* [Problem statement] Look through the records below for the line with "This screenshot has height=391, width=1170.". Return that line and each one after it up to and including the line with "You are a computer-use agent. 490x280 pixels.", exactly.

Records from a data collection:
::::::::::

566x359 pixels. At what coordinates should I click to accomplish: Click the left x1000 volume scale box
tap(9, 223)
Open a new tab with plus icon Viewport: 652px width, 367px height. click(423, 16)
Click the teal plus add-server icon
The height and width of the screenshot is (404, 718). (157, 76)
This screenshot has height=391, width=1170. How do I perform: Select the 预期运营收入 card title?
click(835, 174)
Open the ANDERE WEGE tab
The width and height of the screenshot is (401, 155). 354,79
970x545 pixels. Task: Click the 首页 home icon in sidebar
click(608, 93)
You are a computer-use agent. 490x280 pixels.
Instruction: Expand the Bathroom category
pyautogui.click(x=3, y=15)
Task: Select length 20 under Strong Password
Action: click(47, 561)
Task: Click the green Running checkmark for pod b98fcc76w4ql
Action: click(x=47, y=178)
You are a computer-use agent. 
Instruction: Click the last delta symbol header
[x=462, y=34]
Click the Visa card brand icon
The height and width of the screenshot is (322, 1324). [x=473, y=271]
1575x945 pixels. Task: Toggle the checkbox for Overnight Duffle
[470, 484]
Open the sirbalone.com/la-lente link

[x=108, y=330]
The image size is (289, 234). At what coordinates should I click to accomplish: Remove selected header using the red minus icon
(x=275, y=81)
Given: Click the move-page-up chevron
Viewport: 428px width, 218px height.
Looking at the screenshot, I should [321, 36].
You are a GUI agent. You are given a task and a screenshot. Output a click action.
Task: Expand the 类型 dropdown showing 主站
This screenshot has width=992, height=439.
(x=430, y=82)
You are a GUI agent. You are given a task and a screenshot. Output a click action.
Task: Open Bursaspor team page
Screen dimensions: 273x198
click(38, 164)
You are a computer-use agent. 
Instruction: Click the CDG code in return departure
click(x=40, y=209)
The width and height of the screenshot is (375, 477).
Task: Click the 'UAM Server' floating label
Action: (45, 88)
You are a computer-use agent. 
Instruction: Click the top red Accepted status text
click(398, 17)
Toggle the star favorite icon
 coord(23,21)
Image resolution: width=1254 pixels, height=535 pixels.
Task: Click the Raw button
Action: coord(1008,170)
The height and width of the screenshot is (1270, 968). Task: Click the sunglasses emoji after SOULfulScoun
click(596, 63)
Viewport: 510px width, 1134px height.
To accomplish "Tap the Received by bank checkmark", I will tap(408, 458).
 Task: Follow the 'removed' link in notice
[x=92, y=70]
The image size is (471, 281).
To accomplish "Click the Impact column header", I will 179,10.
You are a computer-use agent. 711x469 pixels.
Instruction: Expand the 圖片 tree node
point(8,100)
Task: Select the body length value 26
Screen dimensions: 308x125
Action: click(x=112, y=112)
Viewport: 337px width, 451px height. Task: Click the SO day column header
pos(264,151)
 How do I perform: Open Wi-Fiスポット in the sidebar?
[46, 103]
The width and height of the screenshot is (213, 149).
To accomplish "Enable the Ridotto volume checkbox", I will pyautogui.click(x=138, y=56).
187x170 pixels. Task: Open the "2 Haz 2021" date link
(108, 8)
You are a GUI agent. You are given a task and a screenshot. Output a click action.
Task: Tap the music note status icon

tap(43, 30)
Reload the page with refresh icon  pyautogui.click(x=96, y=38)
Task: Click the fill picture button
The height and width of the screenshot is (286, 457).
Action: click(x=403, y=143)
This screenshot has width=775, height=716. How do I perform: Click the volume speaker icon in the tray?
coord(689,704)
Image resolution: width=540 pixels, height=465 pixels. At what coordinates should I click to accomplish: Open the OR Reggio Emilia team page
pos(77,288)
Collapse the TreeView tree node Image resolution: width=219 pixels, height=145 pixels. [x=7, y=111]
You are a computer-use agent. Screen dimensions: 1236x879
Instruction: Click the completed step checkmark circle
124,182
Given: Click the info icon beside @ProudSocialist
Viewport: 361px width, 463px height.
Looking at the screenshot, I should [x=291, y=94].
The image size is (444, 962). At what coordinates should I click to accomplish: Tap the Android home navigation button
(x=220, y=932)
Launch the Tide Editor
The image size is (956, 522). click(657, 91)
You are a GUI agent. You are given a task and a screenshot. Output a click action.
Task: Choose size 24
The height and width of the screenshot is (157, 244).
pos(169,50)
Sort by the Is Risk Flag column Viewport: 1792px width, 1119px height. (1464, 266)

::::::::::

* [Answer]
This screenshot has height=391, width=1170. How do I perform: Select the 预期运营收入 card title?
click(835, 174)
Open the ANDERE WEGE tab
The width and height of the screenshot is (401, 155). 354,79
970x545 pixels. Task: Click the 首页 home icon in sidebar
click(608, 93)
You are a computer-use agent. 490x280 pixels.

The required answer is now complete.